__Task requirements__
**A.** According to the forum post, how many years has the poster been married?
**B.** Copy the forum post's wording exactly, starting with "Certified noob in" and going on through "ole college effort.".

__Provided text__
- - - -
# Have a place and planning to leave today



## ZoominINTn (Jan 31, 2013)

Certified noob in this forum. Thanks for allowing me in.

I figured I would post a last ditch effort to get some additional thoughts on my planned exit. I have a place, my friend and business partner's house, and I plan to load everything up and head out tonight, possibly tomorrow.

My wife and I have been married 18 very long very difficult years. Wow, how do you possibly sum up 18 years effectively enough to give you all enough info that's not just one sided but truthful and thorough enough to describe what all has happened? I'll give it the ole college effort.

I will probably fall short of that, but what's new? I seem to fall short in my wife's eyes to everything I attempt. If she asks me to be a better example, I simply say how. I will comply and do. It is never good enough. She has no problem with my children believing the same way, daddy always falls short. The few times where my children have had a problem with their mother, I have sat them down to see what they're feeling, the true root of the problem. By the end of those conversations, they have had to see what all their mother does for them, they are forced to look at her positives while putting out of their minds the negatives about her until they can only say "wow dad, you're right. What was I thinking? She really is a great mom." I know this will be a sacrifice for me though because the second they have a problem with daddy, my wife is in the background nodding in agreement that they are right, daddy does fail in whatever they are referring to. Those children see their mommy as 1% at fault while daddy is almost always 99% at fault.
- - - -
__Raw data__
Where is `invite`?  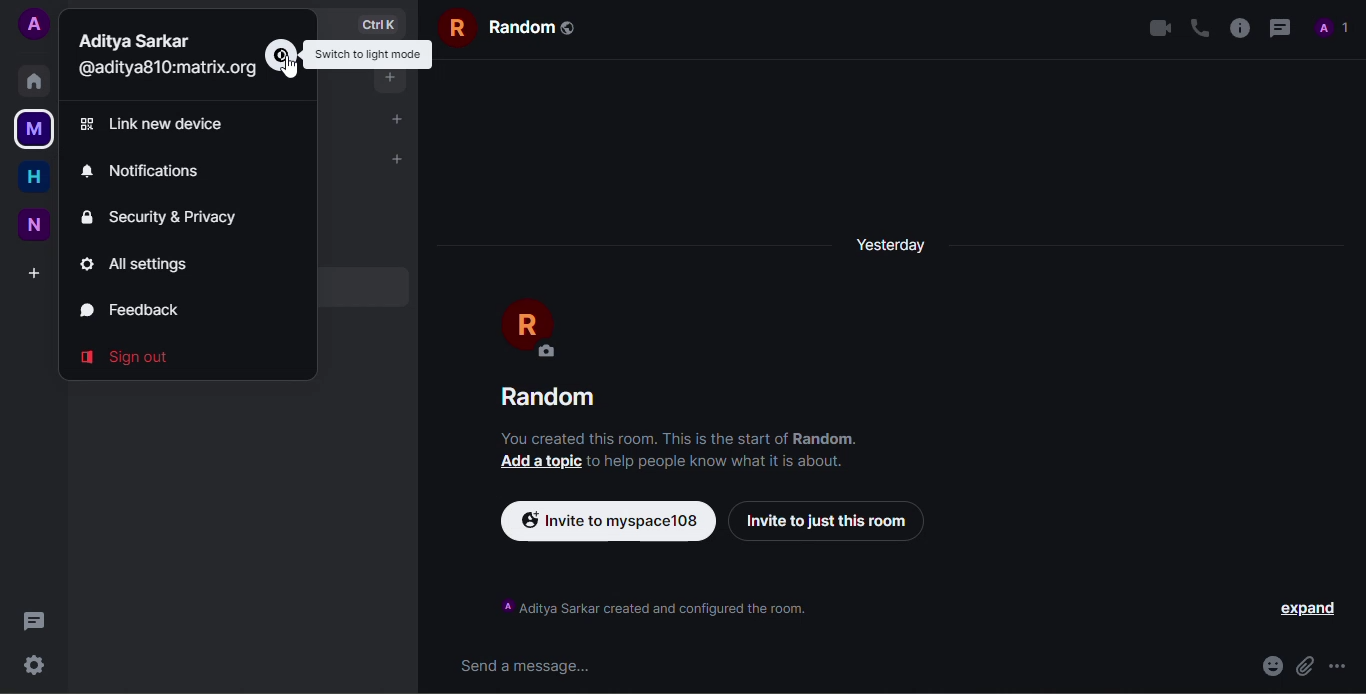 invite is located at coordinates (828, 519).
- - - -
__Answers to the tasks__
**A.** 18 years.

**B.**
Certified noob in this forum. Thanks for allowing me in.

I figured I would post a last ditch effort to get some additional thoughts on my planned exit. I have a place, my friend and business partner's house, and I plan to load everything up and head out tonight, possibly tomorrow.

My wife and I have been married 18 very long very difficult years. Wow, how do you possibly sum up 18 years effectively enough to give you all enough info that's not just one sided but truthful and thorough enough to describe what all has happened? I'll give it the ole college effort.